The term Structured Data may be new to many marketers. From a very high level, structured data in the context of this article refers to content markup that makes web content more “understandable” to search engines like Google.
There are different “flavors” of structured data, and this article will focus on a one special type of structured data defined by Schema.org, a collaboration between Google, Microsoft, Yahoo! and Yandex. The goal of that collaboration is to help search engines understand the information on web pages to provide richer search results.
About Rich Snippets
The above search engine results show a block using what Google calls a Rich Snippet. Basically it’s a concise summary of content that is believed to be relevant to the user’s search. It is made possible when Google is able to understand the content on a page with enough confidence to enhance the presentation of that content to the person making the search.
That “Google confidence” is driven by that complex algorithms that look at many SEO factors about the page, but ALSO by looking at the structure of specific content on the page itself.
A few years ago Google introduced a webmaster tool called the Data Highlighter designed for a webmaster to help Google understand page content as an enabler for rich snippets like the one above.

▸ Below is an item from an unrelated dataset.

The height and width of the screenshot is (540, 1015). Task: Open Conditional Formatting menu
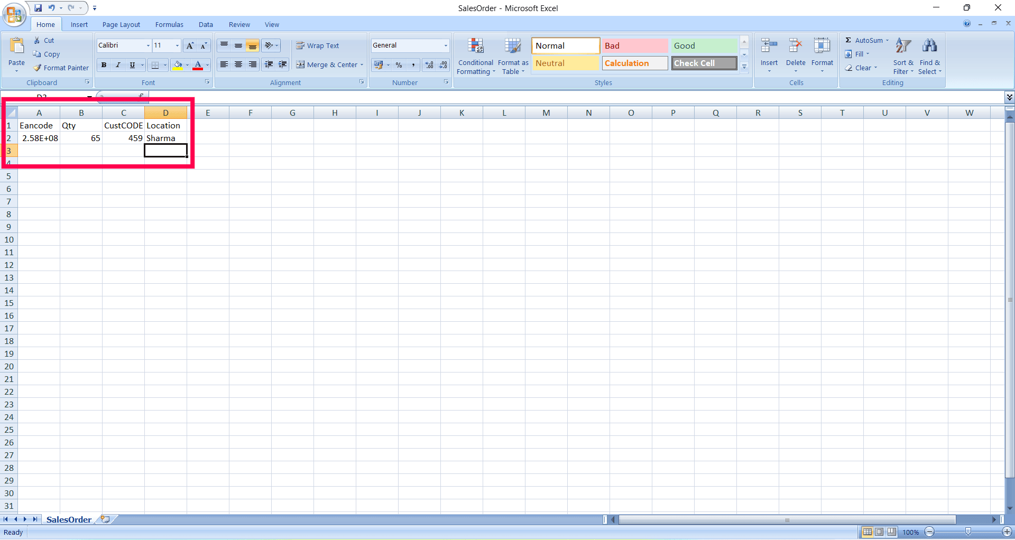(476, 57)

Structured Data is effectively the successor to that tool, providing much greater capabilities to help enhance the understanding of your content across all major search engines.
Below are 2 examples of search results for the same exact web page. The first one shows the typical formatting we have all become accustomed to seeing and the second is enhanced using a Rich Snippet.

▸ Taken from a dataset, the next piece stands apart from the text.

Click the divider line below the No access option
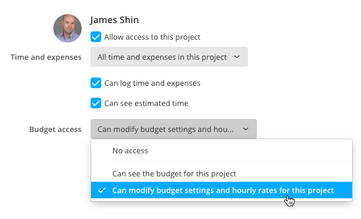 pos(232,162)
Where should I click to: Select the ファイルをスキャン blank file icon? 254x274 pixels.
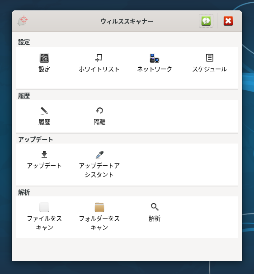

There are a couple of things particularly interesting about the above search results. First, the rich snippet was shown more prominently than Hootsuite’s own content. Also note that according to Moz, the Hootsuite’s Page Authority is almost twice that of Ian Anderson Gray’s iag.me page (80 vs 42). What does all that mean? In this case the relevance of the content seems to trump the strength and relevance of the domain itself. Obviously Hootsuite is the authority on what it’s product costs. Yet Google must have concluded that the iag.me page had enough credibility and greater relevance to the user than Hootsuite’s own content. (It is also possible the somewhat controversial twist iag.me used was also a factor, which has generated some impressive engagement if you look at the volume of comments and shared on the article)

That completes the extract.